A: I was actually asked this a while ago, but a horrible anecdote from my hometown hit me, recently, that you all need to know about. So; from a bioethics class in the late Pleistocene, I knew that, for excellent ethical and legal reasons, you can pull out of a clinical trial at any point, for any reason, even with the IV in your arm; HOWEVER, once you leave a trial, for whatever reason, YOU CAN NEVER GO BACK. The reasoning — as my half-baked, half-gone mind comprehends the situation is that it would be beyond monstrously unethical to pay people to have dangerous substances injected into them (that’s how you end up with “Doctor Mengele: Post-Capitalism Edition”), and, as a way to eliminate that risk (as well as discouraging unethical researchers from tampering with the results), you can’t opt out of a trial because you feel like hell, jet over to Switzerland, have a few pints of Keith Richard’s blood infused, and then just cruise back — if you feel badly enough to drop out of a trial; that’s a health and safety risk researchers and the public need to know about. So, I knew that if the researchers (whom I lovingly refer to as the Warlocks)(only chronically ill people find that funny) cut me from the trial, I’d be back on the street (so to speak), waiting for the next slot in another trial; or waiting for a new drug to pass the regulatory process — which can take up to three years — cruelly, longer than my projected life expectancy. So, I had every reason to stay in the trial, and, since it was piggy-backed/linked to Standard of Care at the time; I had to stay in chemoradiation, chemo, and all the rest to participate. I never lied to my physicians (you don’t want to do that), but I definitely downplayed my pain and suffering (both because I wanted my next fix, and because I know that medical professionals know that patients frequently use florid language to describe pain and suffering, they’re exaggerating)(the glaring irony is not lost upon me, trust me)(and it wasn’t until after I finished treatment I heard another survivor describe the sensation perfectly, “like my shoulder and arm are separating”). So, dropping out of treatment and/or foregoing or delaying treatment for anything other than imminent, life-threatening complications simply wasn’t an option. In retrospect, the fact that failure was a de facto death sentence (GBM survivors typically don’t last long on standard treatments), and I’m not ready to leave, was an odd luxury.
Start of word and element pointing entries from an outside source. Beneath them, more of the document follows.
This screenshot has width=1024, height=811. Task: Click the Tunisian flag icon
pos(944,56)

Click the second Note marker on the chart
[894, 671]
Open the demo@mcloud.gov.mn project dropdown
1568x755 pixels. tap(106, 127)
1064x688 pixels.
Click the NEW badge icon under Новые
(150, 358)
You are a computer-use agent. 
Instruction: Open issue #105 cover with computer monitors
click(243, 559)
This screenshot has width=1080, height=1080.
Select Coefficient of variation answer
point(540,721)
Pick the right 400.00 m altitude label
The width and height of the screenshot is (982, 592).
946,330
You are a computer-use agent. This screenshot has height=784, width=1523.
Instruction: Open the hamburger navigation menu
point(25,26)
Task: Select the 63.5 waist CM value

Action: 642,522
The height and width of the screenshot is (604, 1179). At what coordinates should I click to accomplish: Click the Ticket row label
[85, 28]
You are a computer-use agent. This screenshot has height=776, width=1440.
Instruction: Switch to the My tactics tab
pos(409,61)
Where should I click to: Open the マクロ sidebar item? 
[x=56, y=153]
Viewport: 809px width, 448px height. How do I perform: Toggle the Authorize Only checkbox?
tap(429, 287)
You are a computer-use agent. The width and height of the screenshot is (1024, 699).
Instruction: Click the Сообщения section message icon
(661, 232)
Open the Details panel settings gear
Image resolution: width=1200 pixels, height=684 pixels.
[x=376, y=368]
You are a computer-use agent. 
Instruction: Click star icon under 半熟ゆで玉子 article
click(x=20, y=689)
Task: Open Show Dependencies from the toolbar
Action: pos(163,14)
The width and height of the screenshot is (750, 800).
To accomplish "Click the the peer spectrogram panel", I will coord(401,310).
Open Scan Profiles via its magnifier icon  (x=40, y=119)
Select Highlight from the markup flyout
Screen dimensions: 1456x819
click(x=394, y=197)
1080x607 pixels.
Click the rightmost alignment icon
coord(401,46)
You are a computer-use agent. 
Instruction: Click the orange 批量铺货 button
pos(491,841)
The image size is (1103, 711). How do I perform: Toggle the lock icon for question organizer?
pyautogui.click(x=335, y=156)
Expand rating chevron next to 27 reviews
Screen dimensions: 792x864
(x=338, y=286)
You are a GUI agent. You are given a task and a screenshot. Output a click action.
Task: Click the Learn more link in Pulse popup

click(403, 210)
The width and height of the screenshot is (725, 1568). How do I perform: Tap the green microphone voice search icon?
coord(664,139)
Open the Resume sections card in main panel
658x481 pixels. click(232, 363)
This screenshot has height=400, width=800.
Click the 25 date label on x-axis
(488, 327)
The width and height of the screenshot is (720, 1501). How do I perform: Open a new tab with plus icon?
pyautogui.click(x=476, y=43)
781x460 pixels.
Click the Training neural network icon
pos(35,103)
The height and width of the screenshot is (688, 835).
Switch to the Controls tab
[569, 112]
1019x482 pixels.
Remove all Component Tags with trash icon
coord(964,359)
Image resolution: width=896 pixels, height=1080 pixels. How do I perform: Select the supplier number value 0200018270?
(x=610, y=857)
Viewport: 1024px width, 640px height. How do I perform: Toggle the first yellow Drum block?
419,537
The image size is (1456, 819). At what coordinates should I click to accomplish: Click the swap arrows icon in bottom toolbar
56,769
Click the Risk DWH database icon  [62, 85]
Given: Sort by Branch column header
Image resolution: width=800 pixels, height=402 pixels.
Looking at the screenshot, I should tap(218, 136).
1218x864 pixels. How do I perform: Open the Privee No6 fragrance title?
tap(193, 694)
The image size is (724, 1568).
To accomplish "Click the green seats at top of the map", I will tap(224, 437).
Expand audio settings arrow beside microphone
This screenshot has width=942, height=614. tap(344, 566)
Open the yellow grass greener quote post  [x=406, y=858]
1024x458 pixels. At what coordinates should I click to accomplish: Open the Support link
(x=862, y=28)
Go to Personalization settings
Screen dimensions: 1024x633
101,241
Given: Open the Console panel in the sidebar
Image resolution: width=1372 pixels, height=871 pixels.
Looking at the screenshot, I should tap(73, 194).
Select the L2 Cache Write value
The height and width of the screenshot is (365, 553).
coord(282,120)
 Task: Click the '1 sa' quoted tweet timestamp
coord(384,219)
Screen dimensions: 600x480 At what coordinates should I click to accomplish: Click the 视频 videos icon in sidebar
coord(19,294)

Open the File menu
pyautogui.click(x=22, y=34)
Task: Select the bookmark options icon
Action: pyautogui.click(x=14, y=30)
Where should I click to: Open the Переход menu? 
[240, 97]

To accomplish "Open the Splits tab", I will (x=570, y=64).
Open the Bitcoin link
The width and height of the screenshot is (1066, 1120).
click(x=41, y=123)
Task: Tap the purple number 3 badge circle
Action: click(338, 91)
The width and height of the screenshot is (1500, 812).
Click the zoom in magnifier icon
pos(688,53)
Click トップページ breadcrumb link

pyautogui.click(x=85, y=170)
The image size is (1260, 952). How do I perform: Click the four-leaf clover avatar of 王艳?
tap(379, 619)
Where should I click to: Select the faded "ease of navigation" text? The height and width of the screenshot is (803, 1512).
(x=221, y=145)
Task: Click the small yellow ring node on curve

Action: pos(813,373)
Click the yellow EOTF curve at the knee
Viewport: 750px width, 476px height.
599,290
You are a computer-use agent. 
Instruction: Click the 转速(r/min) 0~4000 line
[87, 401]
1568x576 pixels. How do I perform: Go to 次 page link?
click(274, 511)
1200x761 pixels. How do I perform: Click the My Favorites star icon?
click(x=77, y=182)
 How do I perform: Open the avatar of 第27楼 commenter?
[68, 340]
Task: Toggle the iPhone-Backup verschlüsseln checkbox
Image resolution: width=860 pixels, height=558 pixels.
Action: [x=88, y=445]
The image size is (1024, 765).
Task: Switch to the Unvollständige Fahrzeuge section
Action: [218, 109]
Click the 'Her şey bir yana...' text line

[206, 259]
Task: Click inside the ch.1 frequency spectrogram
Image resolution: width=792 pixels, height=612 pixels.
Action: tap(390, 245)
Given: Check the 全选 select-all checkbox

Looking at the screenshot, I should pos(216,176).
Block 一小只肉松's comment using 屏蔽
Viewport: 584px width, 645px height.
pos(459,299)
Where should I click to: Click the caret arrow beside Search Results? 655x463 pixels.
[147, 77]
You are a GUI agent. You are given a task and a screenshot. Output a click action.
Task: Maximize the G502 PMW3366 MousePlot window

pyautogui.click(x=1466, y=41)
In graduate school for any biomedical program, there are a number of urban legends and perennial folk-tales handed down from faculty to students and students to other students (like Covid, or lice). In the Top 5 is the absolutely-true story of The Patient Who Refused Treatment. This one has actually leaked out into the general consciousness, thanks to the ubiquity of “alternative” medicine. In the tale, a patient is diagnosed with a disease which, if left untreated, is invariably fatal; however, the treatment for aforementioned disease is dangerous, unpleasant, inconvenient, and/or expensive. The common disease is a “curable” cancer, but it can apply to any number of conditions from autoimmune disorders to deadly infectious diseases (Lyme Disease treatments are no joke)(nor are the antibiotics used to treat tuberculosis)(but I digress). The patient initially refuses/foregoes treatment, lured away by the promise of easier, cheaper, less-painful treatments pedaled by… I dunno; ogres; there really aren’t a set of common boogey-men in the world of biology and medicine (I’m sure I’ll get tens of dozens of responses to correct me). Patient foregoes treatment, and, initially, feels great, because, in the early stages of disease, the treatment is much worse than the disease symptoms. However, the disease worsens, to the point where the signs and symptoms are far worse than any treatment; so the patient returns to the physician to get a treatment consult, and finds out, to their horror; that the disease has long since progressed past the point where medical treatment would even slow it down. I’ve heard enough versions coming from enough professors, researchers, physicians, my roommate’s girlfriend, etc. that I didn’t doubt there was some veracity to it. Believe me, I’m doubtful of that dubious, “convergent evolution of stories indicates an underlying truth” reasoning, but I’ve heard so many stories on Planet Cancer that are virtually identical that it makes me wonder about the fundamental truth of those allegedly-shared stories vs. social delusions, and, where was I?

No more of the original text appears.